These records are to be written out exactly as they read, minus the pictures.
■ ■ ■
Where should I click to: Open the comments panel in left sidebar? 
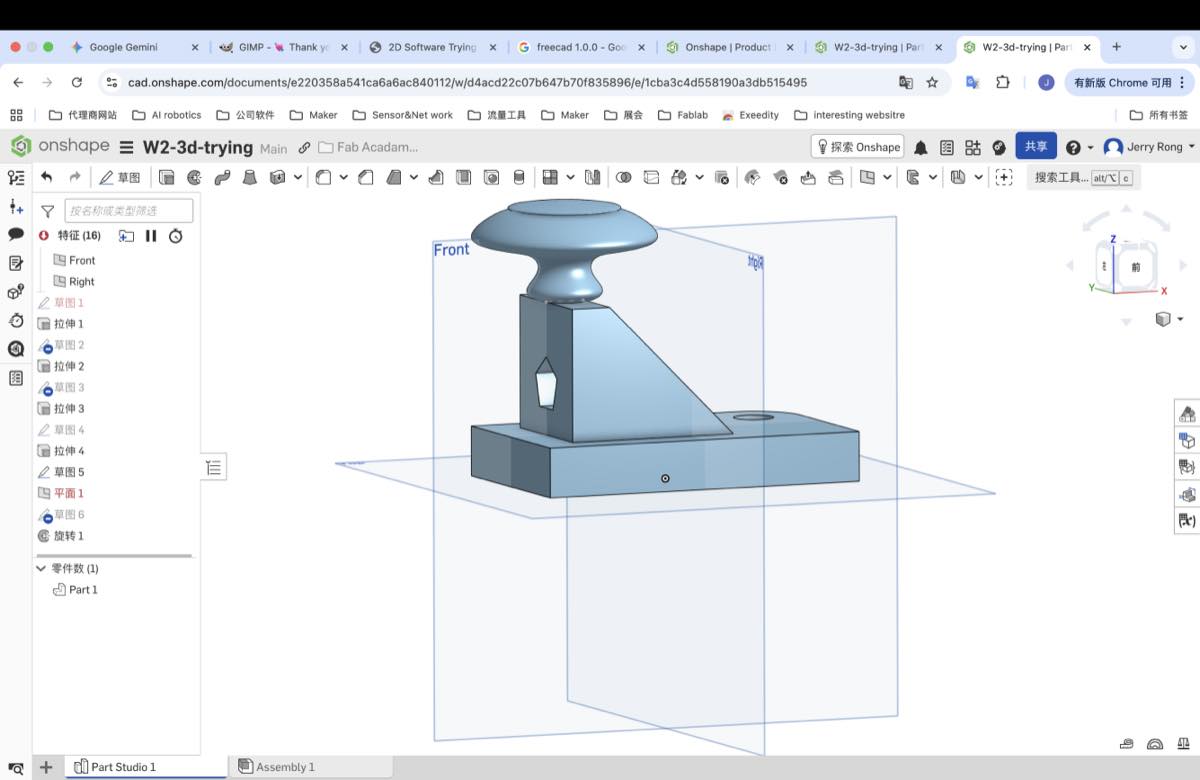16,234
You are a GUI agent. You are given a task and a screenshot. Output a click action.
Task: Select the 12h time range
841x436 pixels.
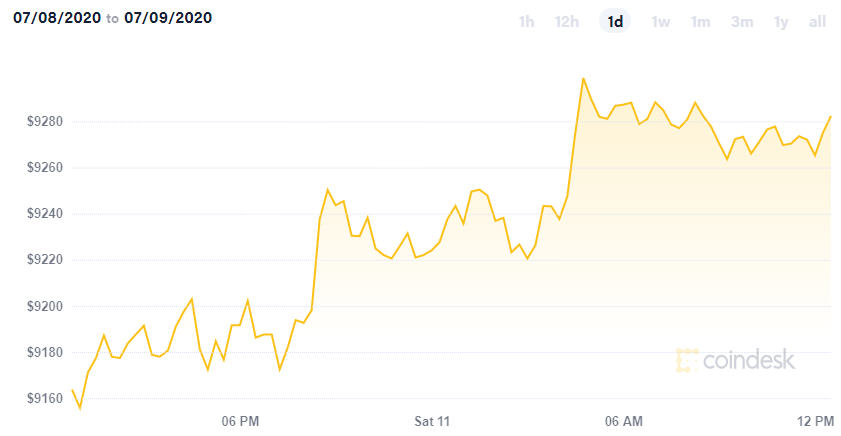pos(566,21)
■ ■ ■
> [Answer to the exercise]:
Where should I click to: Open the comments panel in left sidebar? 
16,234
You are a GUI agent. You are given a task and a screenshot. Output a click action.
Task: Select the 12h time range
841x436 pixels.
pos(566,21)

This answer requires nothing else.